- **DOCUMENT TEXT**:
* * *

A more recent study by the same research group (Comparison of Surgical and Medical Therapy for Type 2 Diabetes in Severely Obese Adolescents. JAMA Pediatr. 2018 May 1;172(5):452-460) looking at two-year data from 30 participants from Teen-LABS study, found that compared with medical therapy, surgical treatment of severely obese adolescents with type 2 diabetes was associated with better glycaemic control, reduced weight, and improvement of other comorbidities. Specifically, they revealed that mean haemoglobin A1c concentration decreased from 6.8% to 5.5% in Teen-LABS and increased from 6.4% to 7.8% in Treatment Options of Type 2 Diabetes in Adolescents and Youth (TODAY), non-surgical group. Compared with baseline, the body mass index decreased by 29% (95% CI, 24%-34%) in Teen-LABS and increased by 3.7% (95% CI, 0.8%-6.7%) in TODAY group.

For endoscopic procedures in adolescents, Fittipaldi-Fernandez et al (Efficacy of Intragastric Balloon Treatment for Adolescent Obesity. Obes Surg. 2017 Oct;27(10):2546-2551) reported that intragastric balloons (IGB) implanted in 27 adolescents (14-19 years; 23 female) resulted in a BMI decrease from 37.04 to 31.18 (p<0.0001), % excess weight loss (%EWL) was 56.19 and % total weight loss (%TWL) 16.35. They noted that adherence to the multidisciplinary programme correlated directly with %EWL (p=0.0033) and %TWL (p=0.0052). However, seven patients (25.92%) did not achieve ‘success’ (TWL<10%).

“Obese patients are subject to prejudice, stigmatisation and discrimination and obesity is still wrongly interpreted by many as a personal choice and personal responsibility, causing children to feel guilt and shame,” he explained. “Although the evidence shows bariatric surgery is safe, effective and durable, health professionals are pessimistic about safety, efficacy and durability of bariatric surgery. There remains however, several ethical and moral challenges and therefore, important questions must be asked: When is the right time for surgery? Who are the right patients for surgery? How should they be globally prepared for surgery and how should they be followed up?”

* * *

(Stored records)
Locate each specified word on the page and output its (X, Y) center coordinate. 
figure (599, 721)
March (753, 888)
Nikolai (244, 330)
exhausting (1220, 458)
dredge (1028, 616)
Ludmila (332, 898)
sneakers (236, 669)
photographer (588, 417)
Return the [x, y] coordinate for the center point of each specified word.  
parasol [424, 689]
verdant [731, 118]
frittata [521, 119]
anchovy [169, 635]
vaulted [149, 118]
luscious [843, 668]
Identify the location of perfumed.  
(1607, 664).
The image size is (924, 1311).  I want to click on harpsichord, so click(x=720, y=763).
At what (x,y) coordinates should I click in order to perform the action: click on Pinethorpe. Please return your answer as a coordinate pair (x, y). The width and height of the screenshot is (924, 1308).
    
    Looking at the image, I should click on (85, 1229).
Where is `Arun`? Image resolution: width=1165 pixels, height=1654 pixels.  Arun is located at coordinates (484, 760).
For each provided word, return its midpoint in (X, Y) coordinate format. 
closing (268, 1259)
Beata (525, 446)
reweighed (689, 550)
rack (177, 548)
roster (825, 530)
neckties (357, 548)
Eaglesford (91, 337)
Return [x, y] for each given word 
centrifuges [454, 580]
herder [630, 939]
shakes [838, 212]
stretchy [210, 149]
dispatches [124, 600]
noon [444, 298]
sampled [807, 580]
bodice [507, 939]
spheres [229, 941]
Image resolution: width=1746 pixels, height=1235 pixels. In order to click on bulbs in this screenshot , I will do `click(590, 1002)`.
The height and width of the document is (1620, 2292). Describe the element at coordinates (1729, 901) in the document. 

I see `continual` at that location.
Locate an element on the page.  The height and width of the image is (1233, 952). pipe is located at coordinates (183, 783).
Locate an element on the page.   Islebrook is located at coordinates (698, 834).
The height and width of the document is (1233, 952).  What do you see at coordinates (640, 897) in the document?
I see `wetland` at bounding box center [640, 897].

* * *

- **EXERCISE TASKS**:
**a)** Retype the adolescent obesity treatment text from "For endoscopic procedures" to "achieve ‘success’ (TWL<10%).".
**b)** In the adolescent obesity treatment text, list everything the quoted speaker says obese patients are subject to.

- **ANSWERS TO THE EXERCISES**:
**a)**
For endoscopic procedures in adolescents, Fittipaldi-Fernandez et al (Efficacy of Intragastric Balloon Treatment for Adolescent Obesity. Obes Surg. 2017 Oct;27(10):2546-2551) reported that intragastric balloons (IGB) implanted in 27 adolescents (14-19 years; 23 female) resulted in a BMI decrease from 37.04 to 31.18 (p<0.0001), % excess weight loss (%EWL) was 56.19 and % total weight loss (%TWL) 16.35. They noted that adherence to the multidisciplinary programme correlated directly with %EWL (p=0.0033) and %TWL (p=0.0052). However, seven patients (25.92%) did not achieve ‘success’ (TWL<10%).

**b)**
- prejudice
- stigmatisation
- discrimination